Connect the dots #4: Accès initial

Connect the dots #4: Accès initial

"D'accord, les pirates disposent de super outils pour nous attaquer… Mais ils ne fonctionneront que s'ils sont "à l'intérieur", c'est à dire sur une de nos machines. Pour cela, il faut qu'un utilisateur clique sur un message contaminé et de toute manière l'anti-virus va bloquer le fichier dangereux". 

Cheval de Troie.

Nous avons vu lors de notre article précédent, que les attaquants disposent de techniques d'obfuscation, comme avec le fameux Cheval de Troie, pour cacher le payload dans un fichier anodin. Il peut s'agir d'un fichier MS Office ou Adobe, une applet Java ou encore un programme Windows, voire même un faux site, "cloné" sur le vrai, qui contient un lien contaminant. 

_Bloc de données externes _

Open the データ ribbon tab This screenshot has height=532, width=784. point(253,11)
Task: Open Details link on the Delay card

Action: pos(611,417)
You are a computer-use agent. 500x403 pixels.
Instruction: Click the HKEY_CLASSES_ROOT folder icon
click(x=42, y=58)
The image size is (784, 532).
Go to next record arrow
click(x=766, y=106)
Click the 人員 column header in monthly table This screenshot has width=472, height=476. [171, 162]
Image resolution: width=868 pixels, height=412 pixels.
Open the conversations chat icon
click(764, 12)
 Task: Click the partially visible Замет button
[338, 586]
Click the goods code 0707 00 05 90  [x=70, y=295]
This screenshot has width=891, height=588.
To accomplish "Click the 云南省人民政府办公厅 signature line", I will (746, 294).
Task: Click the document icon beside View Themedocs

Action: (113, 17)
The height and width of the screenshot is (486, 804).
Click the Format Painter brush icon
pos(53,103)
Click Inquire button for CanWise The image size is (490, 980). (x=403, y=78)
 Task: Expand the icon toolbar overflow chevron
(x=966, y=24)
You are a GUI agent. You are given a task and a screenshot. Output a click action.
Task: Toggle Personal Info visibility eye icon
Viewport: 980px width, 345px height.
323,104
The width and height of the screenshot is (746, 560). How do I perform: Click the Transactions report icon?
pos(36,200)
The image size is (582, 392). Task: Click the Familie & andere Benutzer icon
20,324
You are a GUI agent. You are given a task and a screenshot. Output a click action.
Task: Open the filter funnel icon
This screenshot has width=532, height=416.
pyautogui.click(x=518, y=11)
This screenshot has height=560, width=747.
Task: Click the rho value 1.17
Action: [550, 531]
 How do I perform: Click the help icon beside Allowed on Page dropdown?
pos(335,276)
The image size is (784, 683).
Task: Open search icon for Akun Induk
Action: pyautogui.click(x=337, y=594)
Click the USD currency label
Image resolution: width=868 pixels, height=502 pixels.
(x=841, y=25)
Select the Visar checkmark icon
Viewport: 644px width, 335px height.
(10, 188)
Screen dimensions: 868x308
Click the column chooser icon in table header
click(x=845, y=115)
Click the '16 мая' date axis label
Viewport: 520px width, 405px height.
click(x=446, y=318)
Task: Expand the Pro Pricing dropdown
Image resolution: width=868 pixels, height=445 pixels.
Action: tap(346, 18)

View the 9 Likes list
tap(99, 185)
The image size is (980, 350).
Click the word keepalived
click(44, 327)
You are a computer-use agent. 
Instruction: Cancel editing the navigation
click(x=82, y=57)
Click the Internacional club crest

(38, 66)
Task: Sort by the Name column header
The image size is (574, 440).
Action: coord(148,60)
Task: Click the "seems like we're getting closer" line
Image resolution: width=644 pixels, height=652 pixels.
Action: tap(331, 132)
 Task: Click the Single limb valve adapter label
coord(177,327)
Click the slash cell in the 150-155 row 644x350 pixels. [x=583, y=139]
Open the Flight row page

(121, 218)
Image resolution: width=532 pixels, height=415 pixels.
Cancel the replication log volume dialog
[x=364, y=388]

Un e-mail piégé est donc envoyé à la cible avec l'artefact et sa charge utile (fichier joint ou lien sur un site piégé). Imaginez un PDF reçu par email: une facture. On clique dessus, rien. On clique à nouveau: rien. Là certains vont cliquer plusieurs fois de suite… Dix fois ? "Décidément ce PDF ne veut pas s'ouvrir ! Je vais appeler la société qui m'a envoyé cette facture pour qu'elle me la renvoie ou je vais répondre à l'email ou le transférer à mon collègue pour voir s'il arrive à l'ouvrir...". 

(c) Muses de la Littérature

Le problème des défenseurs est qu'il suffit d'un seul utilisateur négligent, une seule fois, pour contaminer potentiellement tout le système. Croyez vous raisonnable de faire reposer nos défenses sur le comportement impeccable de la totalité des utilisateurs pendant des années ? 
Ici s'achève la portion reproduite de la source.